The growing concern for environmental and social issues has found an accelerator in this pandemic, while the debate around individual and collective responsibility has helped shape the public and private response.
This period has also clarified the value proposition of responsible finance and its role in society. There are many sectors, topics and philosophies that have had to be reassessed – access to housing is a case in point. For an investor, it is possible to act with a double objective: To allocate capital for a financial return while having a positive and measurable impact on social issues.
The emergence of the middle class may benefit part of the real estate market
In the classic pyramid of human needs set out by the US psychologist Abraham Maslow, housing sits squarely in the first tier: A fundamental need and a significant part of any household budget. Even before the COVID-19 crisis, housing costs had risen substantially in countries belonging to the Organization for Economic Co-operation and Development. This was especially so for renters, as the supply of affordable housing had failed to keep up with demand.
Finding affordable housing can be difficult, especially for people with low or unstable incomes, for young people, families with children and the elderly. This has required action. As an example, to prevent the middle classes from being forced to leave city centres, the German government is trying to put in place urban policies aimed at controlling or even capping the price of rents in certain areas of the country.
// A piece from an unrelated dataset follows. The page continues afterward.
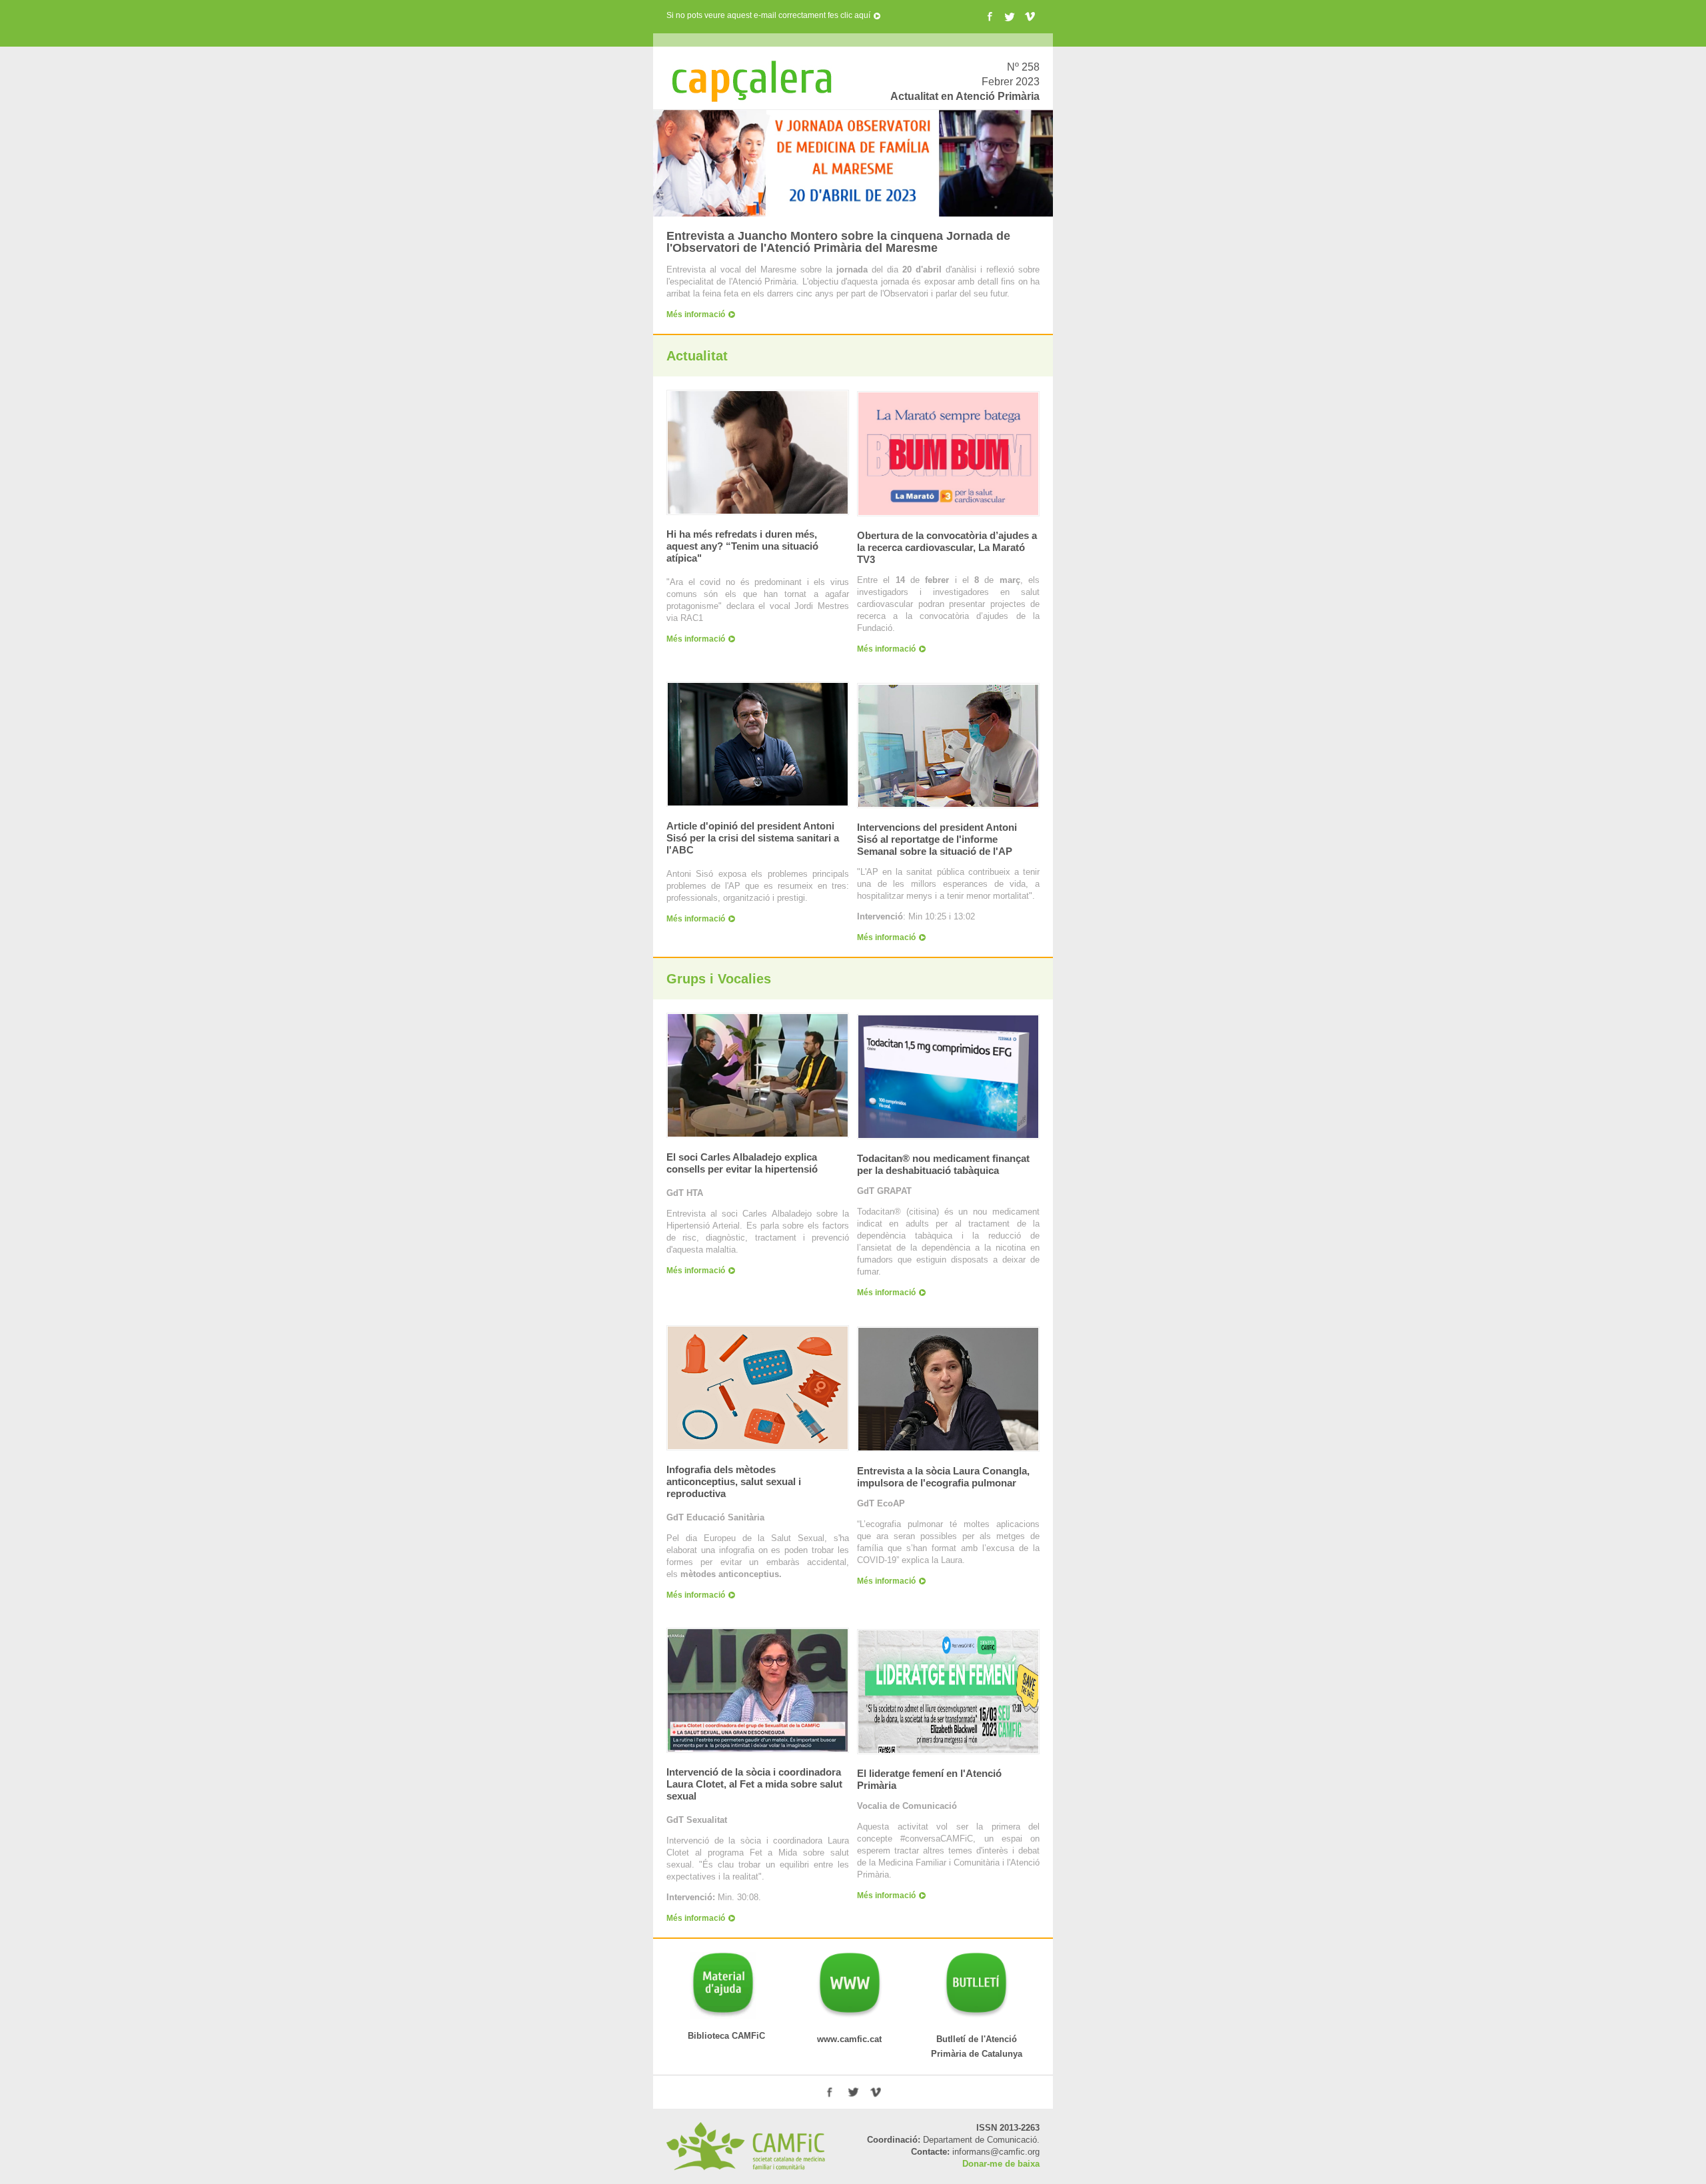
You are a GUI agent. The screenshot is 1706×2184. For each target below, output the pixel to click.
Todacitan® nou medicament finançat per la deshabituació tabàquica (943, 1164)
TAG Immobilien is a listed German real estate company operates in the low-rent segment that does not exceed €6 per square metre (m2). Owner of more than 90,000 residential properties in Germany, TAG Immobilien has, in our view, a stable growth profile and high occupancy rates. With revenues rising to €323m in 2020, the profits generated by the real estate company are reinvested in new projects, which allows it to develop in new markets, such as Poland.1 We consider the sector to be resilient and relatively lower risk, as well as retaining medium-term revaluation prospects.
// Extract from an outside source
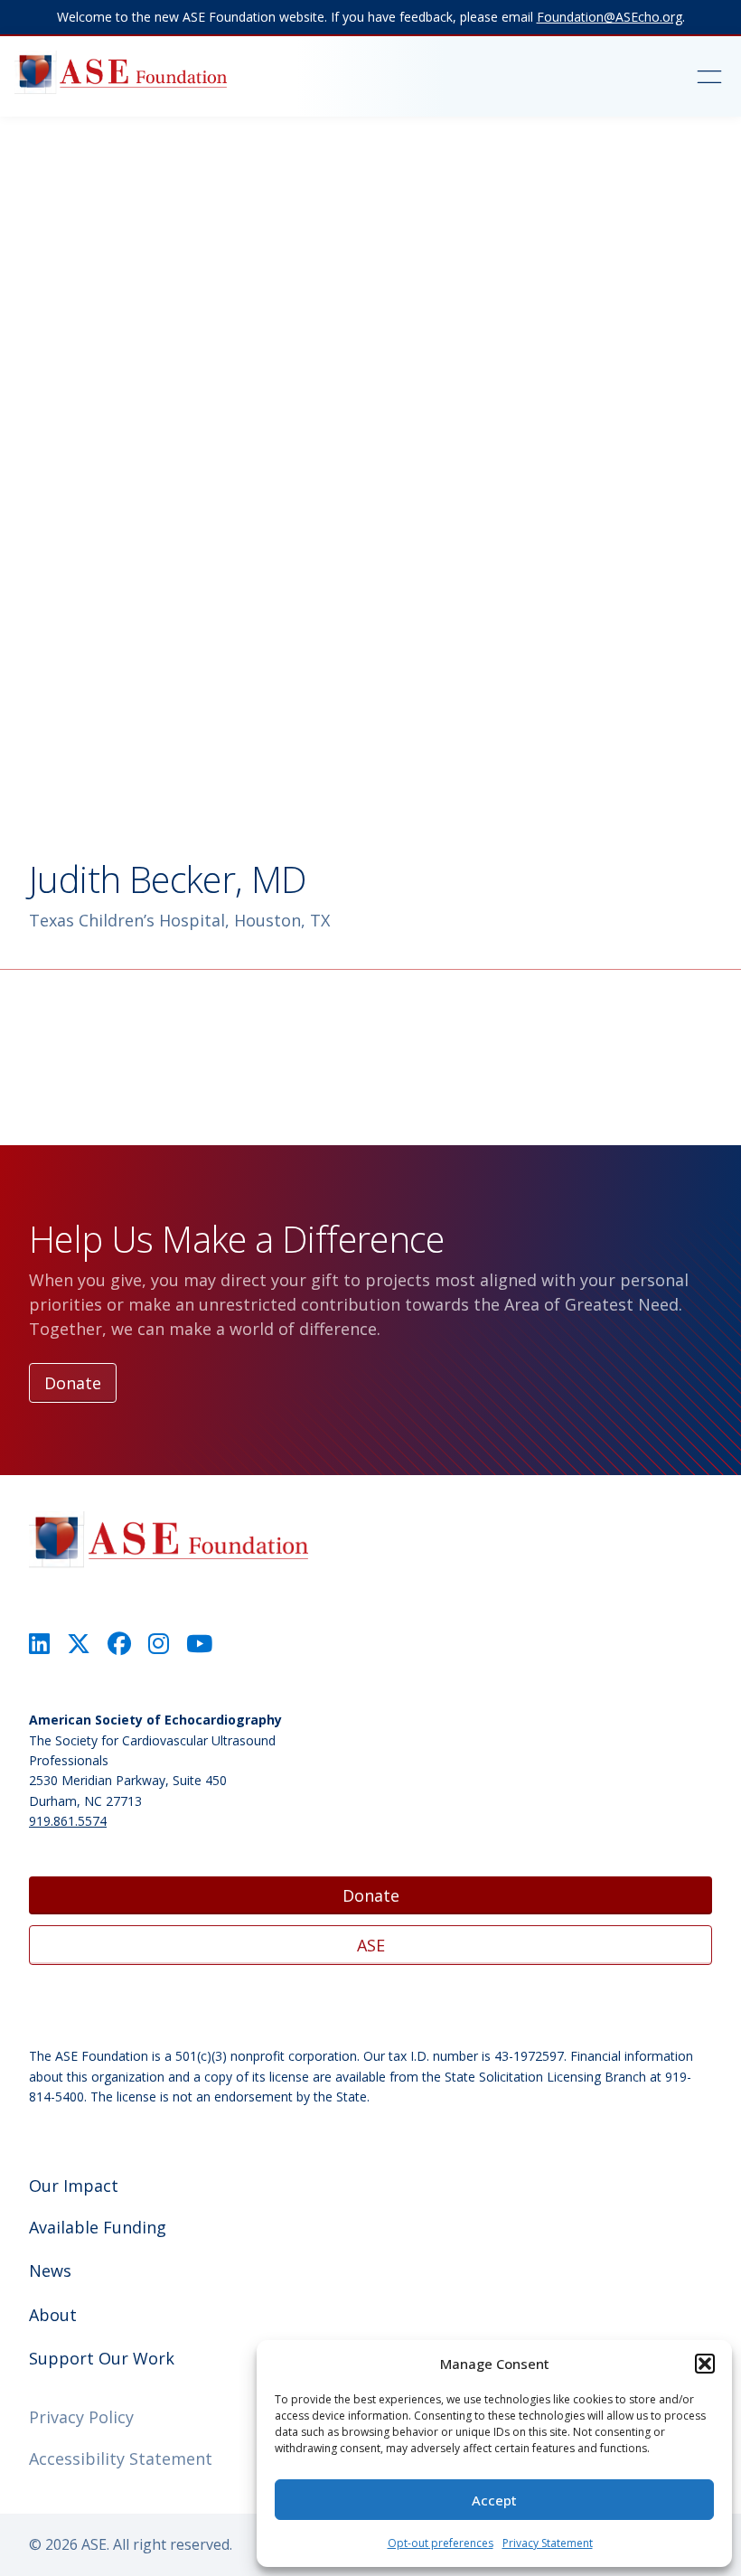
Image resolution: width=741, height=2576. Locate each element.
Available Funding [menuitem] (97, 2227)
In Japan, real estate prices are high. According to the World Bank, if the price of a house or an apartment exceeds four times the annual salary of an individual, then access to housing is considered unaffordable – in Japan, that ratio was 8.1 according to Tokyo Kantei2 , a Tokyo-based real estate market research firm. We think this offers a supportive environment for Katitas, a company specialising in the renovation and marketing of older properties at affordable prices. We believe this differentiated operator could take market share from more traditional property developers. These houses are generally intended for a segment of the population whose income or pension is no longer increasing and who therefore wish to adjust their expenses as closely as possible to their needs.
In the US, one prospect is Sun Communities, which aims to provide quality, low-cost housing in the southern and Midwest regions where the demographic outlook for low-income families and retirees remains favourable. Sun Communities is expanding its community of mobile homes and motorhomes across the country and is playing an important role in offering tenants and home buyers very affordable housing options.
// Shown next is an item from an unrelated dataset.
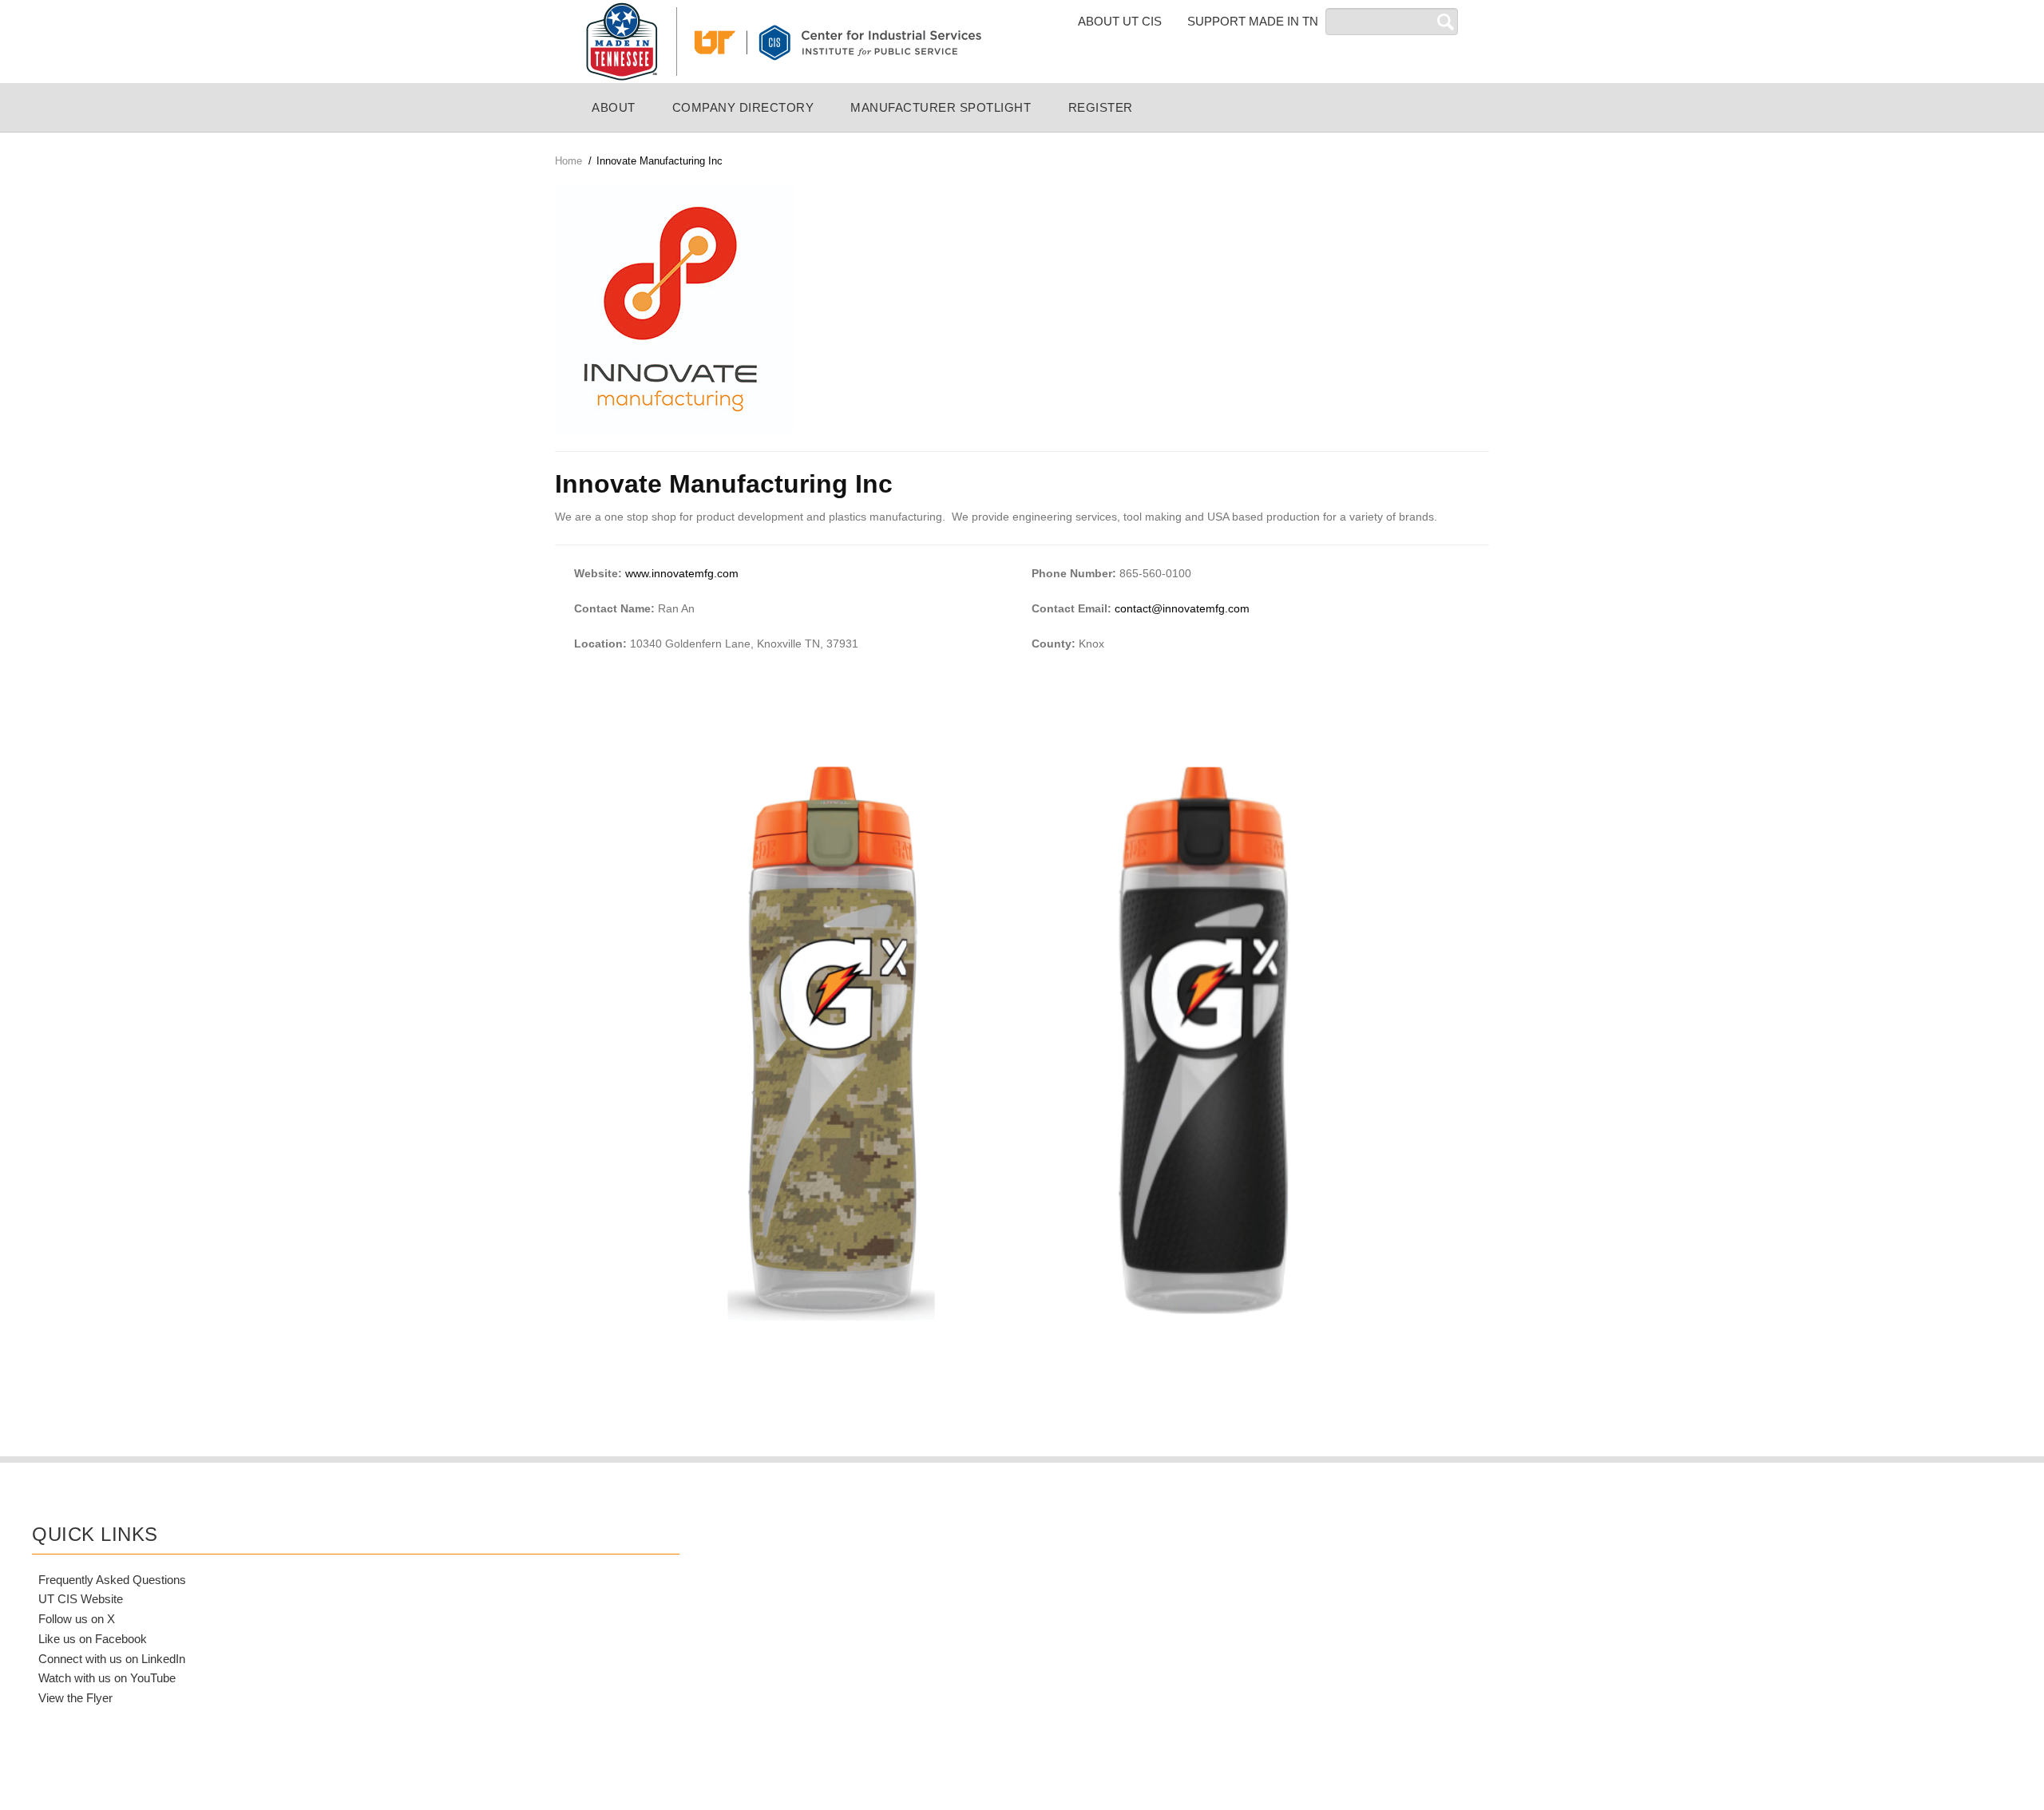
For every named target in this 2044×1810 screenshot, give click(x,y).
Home (568, 161)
- In the case of a purchase, the cost of a mobile home represents about two times the median annual US salary, while a traditional house will cost about seven times the median salary.
- In the case of a rental, Sun Communities claims a tenant of one of their mobile home could benefit from 25% more space and a price per m2 about 51% lower than for another traditional rental3 .
In emerging countries, our approach has been limited by an investment universe that does not yet fully meet the impact criteria that we have set for ourselves, with listed real estate companies often positioned in high-end segments.
To respond to this social issue of housing and to invest in real estate, our conviction is that we must focus more on the business models of companies than on the assets they own or market. Access to housing can therefore be a real driver of social progress and growth for companies that take these issues head on.